§ **Set of tasks**
A) Print the passage from the forum thread on classical songs for children, from "## aaron24 (Jul" up to and including "is teen level.".
B) List every book title named in the forum thread on classical songs for children.
C) Answer these questions using the forum thread on classical songs for children:
(i) How old is the daughter the books are for?
(ii) Which publisher is said to offer many books for young singers?
(iii) For which voice types is 'Ladies, Shipmates & Journeys' available?

§ **Excerpted text**
-- -- --

# Can anyone recommend good classical songs for children



## sparklefairy (Jun 4, 2010)

Hi, Im looking to buy some classical vocal books for my dd 8. Im finding it hard to find appropriate age songs. Anyone got any suggestions?


----------



## aaron24 (Jul 1, 2010)

Are these for young guys or girls? Hal Leonard offers many wonderful books for young singers. They recently released a couple of books that may be what you are looking for.

'Daffodils, Violets, and Snowflakes: 24 Classical Songs for Young Women aged 10 to Mid-Teen' in both High and Low editions

http://www.halleonard.com/product/viewproduct.do?itemid=740244&lid=21&menuid=1162&subsiteid=27&
http://www.halleonard.com/product/viewproduct.do?itemid=740245&menuid=1162&subsiteid=27&

As voices settle there are a 2 more volumes, one for Soprano entitled 'Lovers, Lasses & Spring' and one for Mezzo Soprano (Alto) entitled 'Roses, Laughter & Lullabies'

For young men they have a book called 'Ladies, Shipmates & Journeys' for both Tenor and Bass/Baritone, although I believe this is teen level.

Hope this helps!


----------



## norman bates (Aug 18, 2010)

edit................


----------

-- -- --

§ **Dataset excerpt**
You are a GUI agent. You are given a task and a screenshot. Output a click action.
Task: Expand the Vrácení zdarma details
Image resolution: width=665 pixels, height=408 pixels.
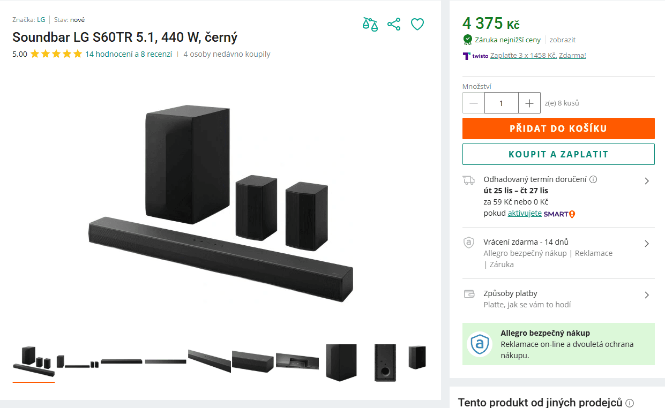point(647,243)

-- -- --

§ **Answers below**
A)
## aaron24 (Jul 1, 2010)

Are these for young guys or girls? Hal Leonard offers many wonderful books for young singers. They recently released a couple of books that may be what you are looking for.

'Daffodils, Violets, and Snowflakes: 24 Classical Songs for Young Women aged 10 to Mid-Teen' in both High and Low editions

http://www.halleonard.com/product/viewproduct.do?itemid=740244&lid=21&menuid=1162&subsiteid=27&
http://www.halleonard.com/product/viewproduct.do?itemid=740245&menuid=1162&subsiteid=27&

As voices settle there are a 2 more volumes, one for Soprano entitled 'Lovers, Lasses & Spring' and one for Mezzo Soprano (Alto) entitled 'Roses, Laughter & Lullabies'

For young men they have a book called 'Ladies, Shipmates & Journeys' for both Tenor and Bass/Baritone, although I believe this is teen level.

B)
Daffodils, Violets, and Snowflakes: 24 Classical Songs for Young Women aged 10 to Mid-Teen
Lovers, Lasses & Spring
Roses, Laughter & Lullabies
Ladies, Shipmates & Journeys

C)
(i) 8
(ii) Hal Leonard
(iii) Tenor and Bass/Baritone